EXERCISE -
In the listing that follows, the lines starting at the one containing "Screen dimensions: 752x699" and ending at the one containing "Given: Switch to purchaseOrders.newApply tab" are to be returned exactly, both boundary lines included, and no others.

+ + + +

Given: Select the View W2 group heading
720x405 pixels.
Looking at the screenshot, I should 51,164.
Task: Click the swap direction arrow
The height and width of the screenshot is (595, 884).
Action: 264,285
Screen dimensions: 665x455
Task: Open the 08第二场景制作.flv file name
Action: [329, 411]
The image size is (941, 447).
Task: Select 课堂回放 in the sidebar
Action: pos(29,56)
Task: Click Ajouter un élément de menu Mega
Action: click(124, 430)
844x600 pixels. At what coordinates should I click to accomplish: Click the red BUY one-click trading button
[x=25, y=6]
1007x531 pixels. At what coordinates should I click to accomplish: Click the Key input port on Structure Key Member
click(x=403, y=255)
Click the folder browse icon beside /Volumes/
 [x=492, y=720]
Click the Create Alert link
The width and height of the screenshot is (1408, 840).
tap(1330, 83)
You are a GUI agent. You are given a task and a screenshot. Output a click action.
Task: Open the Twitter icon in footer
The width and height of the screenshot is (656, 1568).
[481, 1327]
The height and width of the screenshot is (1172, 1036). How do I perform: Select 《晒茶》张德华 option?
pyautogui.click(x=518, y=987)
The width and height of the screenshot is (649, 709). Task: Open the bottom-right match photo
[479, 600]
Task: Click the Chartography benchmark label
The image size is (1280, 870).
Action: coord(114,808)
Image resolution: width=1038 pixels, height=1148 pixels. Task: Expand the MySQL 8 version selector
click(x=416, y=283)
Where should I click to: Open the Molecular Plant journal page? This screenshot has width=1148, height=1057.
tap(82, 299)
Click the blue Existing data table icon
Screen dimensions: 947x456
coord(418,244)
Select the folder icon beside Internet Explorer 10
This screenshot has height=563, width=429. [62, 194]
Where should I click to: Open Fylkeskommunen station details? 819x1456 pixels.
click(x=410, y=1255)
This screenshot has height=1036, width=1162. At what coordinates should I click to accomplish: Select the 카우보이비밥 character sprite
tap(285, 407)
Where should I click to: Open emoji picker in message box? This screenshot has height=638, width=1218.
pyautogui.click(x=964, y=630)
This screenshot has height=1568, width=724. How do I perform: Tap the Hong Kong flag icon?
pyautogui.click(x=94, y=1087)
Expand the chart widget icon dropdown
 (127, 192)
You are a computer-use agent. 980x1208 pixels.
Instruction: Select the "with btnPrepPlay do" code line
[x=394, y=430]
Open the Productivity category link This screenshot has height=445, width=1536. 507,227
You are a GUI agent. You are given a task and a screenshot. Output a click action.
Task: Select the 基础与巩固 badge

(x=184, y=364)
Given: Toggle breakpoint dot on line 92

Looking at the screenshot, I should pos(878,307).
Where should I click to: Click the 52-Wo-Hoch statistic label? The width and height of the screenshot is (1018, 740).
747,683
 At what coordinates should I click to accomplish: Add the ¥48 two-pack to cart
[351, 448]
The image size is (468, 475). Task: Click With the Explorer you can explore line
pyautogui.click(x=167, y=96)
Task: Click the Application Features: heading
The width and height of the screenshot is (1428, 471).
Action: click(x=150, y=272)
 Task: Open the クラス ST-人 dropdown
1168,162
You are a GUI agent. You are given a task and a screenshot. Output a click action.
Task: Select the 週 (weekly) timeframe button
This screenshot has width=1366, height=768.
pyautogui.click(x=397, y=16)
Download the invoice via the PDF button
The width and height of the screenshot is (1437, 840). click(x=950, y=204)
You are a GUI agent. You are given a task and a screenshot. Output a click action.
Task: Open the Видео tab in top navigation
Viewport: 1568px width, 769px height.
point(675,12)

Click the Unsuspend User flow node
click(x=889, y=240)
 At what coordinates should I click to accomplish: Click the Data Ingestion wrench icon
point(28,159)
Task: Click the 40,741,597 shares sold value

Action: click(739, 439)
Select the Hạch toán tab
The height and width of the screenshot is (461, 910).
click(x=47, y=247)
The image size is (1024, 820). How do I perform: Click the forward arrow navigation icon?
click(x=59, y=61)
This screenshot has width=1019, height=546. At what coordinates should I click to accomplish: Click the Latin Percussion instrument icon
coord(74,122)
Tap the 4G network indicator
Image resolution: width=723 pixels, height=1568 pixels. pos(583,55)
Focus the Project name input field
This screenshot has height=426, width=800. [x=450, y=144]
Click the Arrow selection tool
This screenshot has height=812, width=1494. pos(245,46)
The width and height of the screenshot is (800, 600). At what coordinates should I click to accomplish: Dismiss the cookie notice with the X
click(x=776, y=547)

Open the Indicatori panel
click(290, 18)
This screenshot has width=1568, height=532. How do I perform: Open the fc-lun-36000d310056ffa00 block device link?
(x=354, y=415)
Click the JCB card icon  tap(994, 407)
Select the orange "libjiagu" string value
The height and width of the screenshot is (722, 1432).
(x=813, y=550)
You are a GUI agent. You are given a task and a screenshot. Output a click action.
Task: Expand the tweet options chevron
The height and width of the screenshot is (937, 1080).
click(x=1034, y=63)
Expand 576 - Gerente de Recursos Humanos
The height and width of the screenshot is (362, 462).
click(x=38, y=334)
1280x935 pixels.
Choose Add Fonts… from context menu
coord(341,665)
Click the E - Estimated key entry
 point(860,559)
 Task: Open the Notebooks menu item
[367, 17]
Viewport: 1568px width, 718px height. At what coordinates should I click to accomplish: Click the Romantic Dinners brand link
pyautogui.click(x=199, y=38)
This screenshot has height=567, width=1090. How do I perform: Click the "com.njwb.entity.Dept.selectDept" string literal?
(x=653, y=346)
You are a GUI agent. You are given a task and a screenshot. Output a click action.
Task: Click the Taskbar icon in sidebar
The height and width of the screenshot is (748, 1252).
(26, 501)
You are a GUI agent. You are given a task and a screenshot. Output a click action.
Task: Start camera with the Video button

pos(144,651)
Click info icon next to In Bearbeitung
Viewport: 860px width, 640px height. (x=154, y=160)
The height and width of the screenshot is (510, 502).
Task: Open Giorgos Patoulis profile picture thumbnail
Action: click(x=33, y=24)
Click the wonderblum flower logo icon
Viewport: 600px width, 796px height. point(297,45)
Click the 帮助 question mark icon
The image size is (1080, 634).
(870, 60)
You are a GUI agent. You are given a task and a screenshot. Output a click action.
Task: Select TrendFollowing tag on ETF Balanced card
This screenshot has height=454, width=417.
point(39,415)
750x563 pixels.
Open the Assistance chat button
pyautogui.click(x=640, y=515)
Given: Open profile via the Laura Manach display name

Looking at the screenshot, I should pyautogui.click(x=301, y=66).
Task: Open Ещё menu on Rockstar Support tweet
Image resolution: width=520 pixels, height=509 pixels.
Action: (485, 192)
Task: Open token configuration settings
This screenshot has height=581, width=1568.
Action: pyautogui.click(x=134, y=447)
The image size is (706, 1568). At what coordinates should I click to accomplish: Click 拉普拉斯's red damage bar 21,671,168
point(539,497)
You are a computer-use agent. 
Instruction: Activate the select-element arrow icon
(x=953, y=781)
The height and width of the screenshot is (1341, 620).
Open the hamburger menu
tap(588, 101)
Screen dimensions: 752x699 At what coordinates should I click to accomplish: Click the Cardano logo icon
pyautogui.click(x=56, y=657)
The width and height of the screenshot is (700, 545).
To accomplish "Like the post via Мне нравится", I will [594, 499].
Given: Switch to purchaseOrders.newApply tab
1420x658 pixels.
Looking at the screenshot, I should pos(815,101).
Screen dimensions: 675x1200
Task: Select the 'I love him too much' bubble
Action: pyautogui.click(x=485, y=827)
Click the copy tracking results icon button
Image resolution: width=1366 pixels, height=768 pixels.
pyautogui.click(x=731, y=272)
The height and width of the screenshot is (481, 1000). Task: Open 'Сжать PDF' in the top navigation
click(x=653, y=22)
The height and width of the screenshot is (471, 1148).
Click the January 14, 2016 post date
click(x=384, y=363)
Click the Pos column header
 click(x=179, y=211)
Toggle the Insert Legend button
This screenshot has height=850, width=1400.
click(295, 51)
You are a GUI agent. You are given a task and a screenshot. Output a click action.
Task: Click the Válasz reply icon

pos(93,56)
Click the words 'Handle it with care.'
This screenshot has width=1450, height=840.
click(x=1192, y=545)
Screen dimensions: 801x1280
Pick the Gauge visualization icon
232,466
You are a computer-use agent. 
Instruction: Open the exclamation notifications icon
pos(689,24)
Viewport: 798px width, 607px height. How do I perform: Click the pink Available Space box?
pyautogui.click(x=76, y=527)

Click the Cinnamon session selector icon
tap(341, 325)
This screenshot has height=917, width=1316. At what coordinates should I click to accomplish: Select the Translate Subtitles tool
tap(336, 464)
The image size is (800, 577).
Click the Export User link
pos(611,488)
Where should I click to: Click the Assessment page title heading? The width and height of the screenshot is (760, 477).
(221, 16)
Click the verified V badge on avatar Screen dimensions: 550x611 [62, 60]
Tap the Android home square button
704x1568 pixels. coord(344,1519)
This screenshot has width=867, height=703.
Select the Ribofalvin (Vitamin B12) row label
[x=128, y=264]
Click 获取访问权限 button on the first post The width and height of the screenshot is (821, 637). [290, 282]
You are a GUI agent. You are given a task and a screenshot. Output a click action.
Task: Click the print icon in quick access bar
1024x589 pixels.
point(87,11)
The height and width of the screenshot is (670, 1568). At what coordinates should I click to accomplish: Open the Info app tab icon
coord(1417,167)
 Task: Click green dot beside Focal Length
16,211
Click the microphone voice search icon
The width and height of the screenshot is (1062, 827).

+ + + +

FINISHED EXERCISE -
Screen dimensions: 752x699 At what coordinates should I click to accomplish: Click the Cardano logo icon
pyautogui.click(x=56, y=657)
The width and height of the screenshot is (700, 545).
To accomplish "Like the post via Мне нравится", I will [594, 499].
Given: Switch to purchaseOrders.newApply tab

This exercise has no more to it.